Top of Data supplied
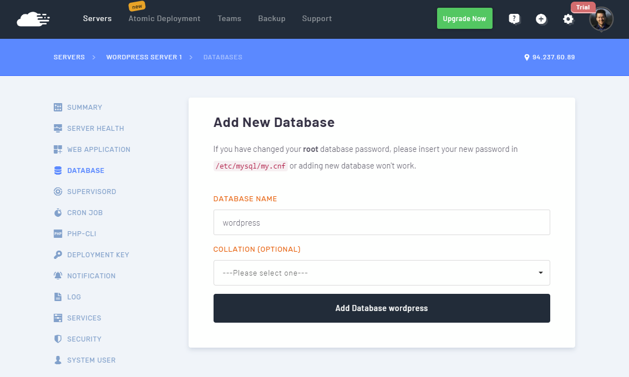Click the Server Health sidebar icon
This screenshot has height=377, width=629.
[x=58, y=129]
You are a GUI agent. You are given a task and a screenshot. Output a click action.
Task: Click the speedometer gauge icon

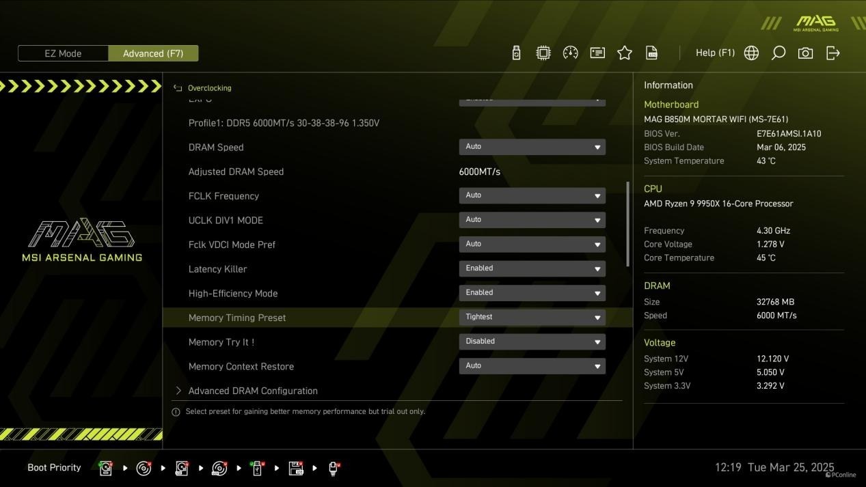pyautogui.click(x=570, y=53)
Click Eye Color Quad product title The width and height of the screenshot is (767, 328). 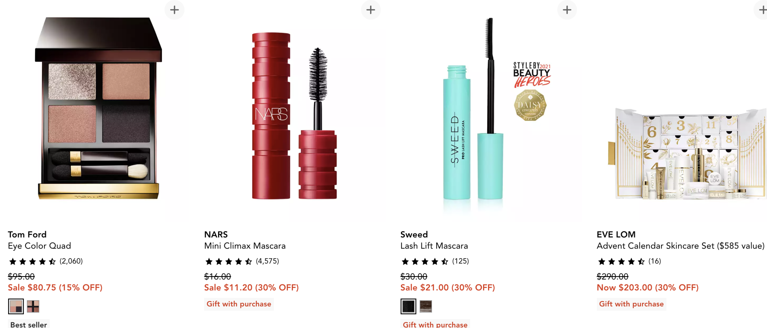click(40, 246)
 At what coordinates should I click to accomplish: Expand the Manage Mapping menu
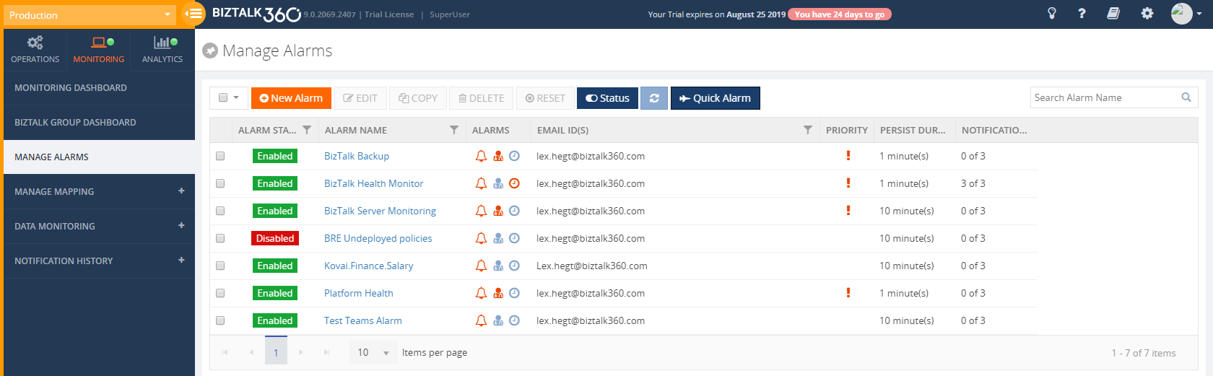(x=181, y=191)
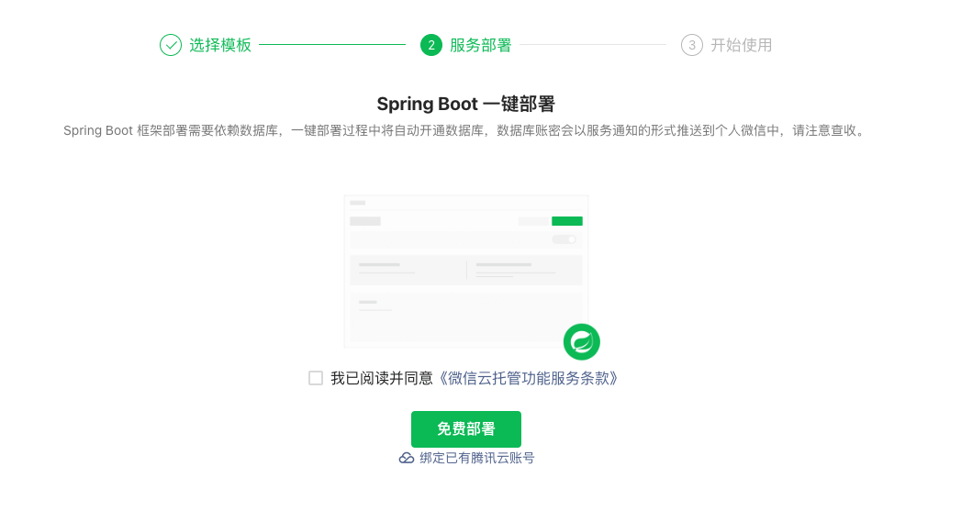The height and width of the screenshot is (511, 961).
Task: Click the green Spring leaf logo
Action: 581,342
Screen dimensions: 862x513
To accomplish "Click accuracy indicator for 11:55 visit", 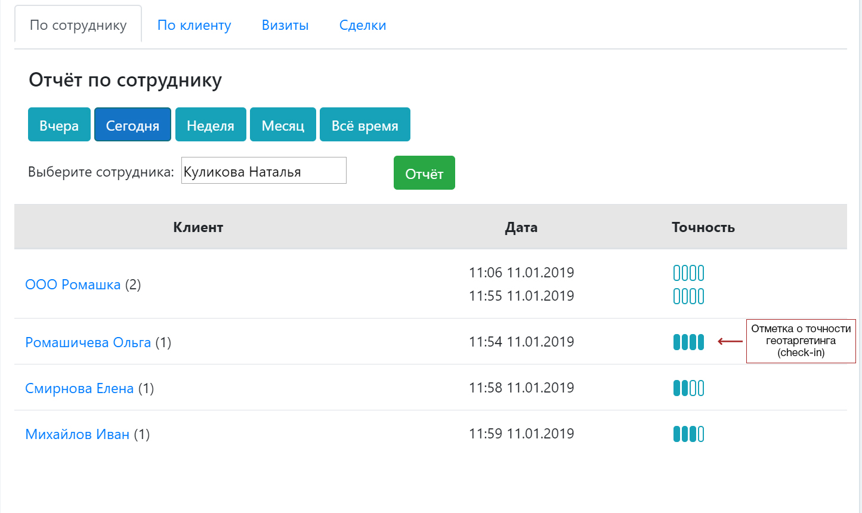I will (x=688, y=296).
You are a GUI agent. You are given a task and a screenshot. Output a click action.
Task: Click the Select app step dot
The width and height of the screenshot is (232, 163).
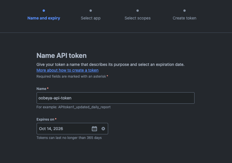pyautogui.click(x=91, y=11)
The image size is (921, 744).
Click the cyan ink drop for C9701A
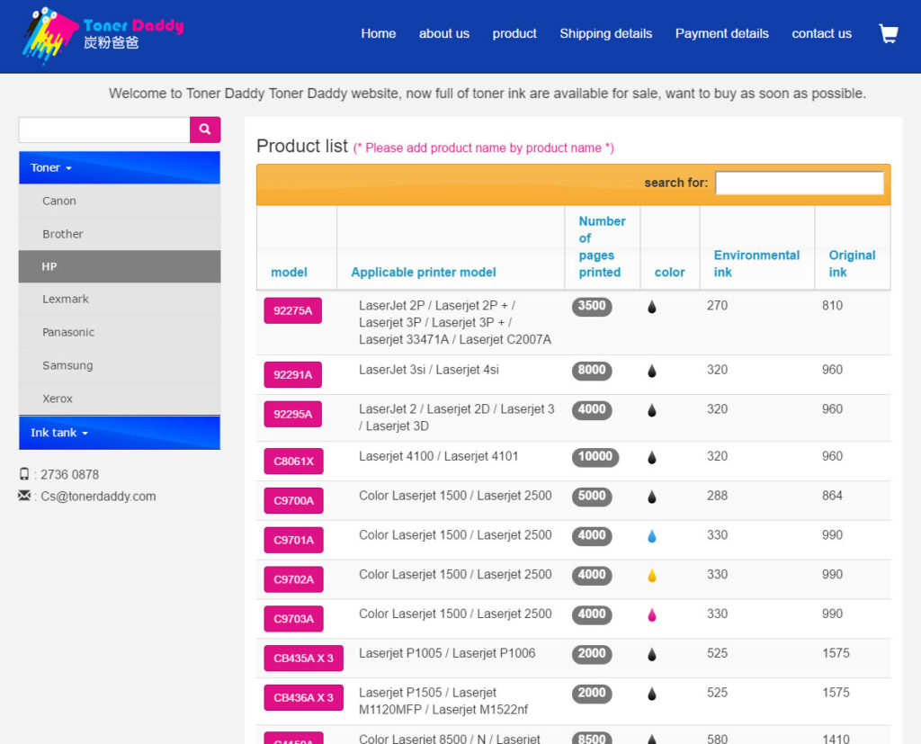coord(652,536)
Bottom of Data supplied
● Your objective
Your copy must hold exactly the lines from the one with "The image size is (921, 744)." to the end of the records above, both included, and no pictures.

● Completed task
The image size is (921, 744).
Click the cyan ink drop for C9701A
coord(652,536)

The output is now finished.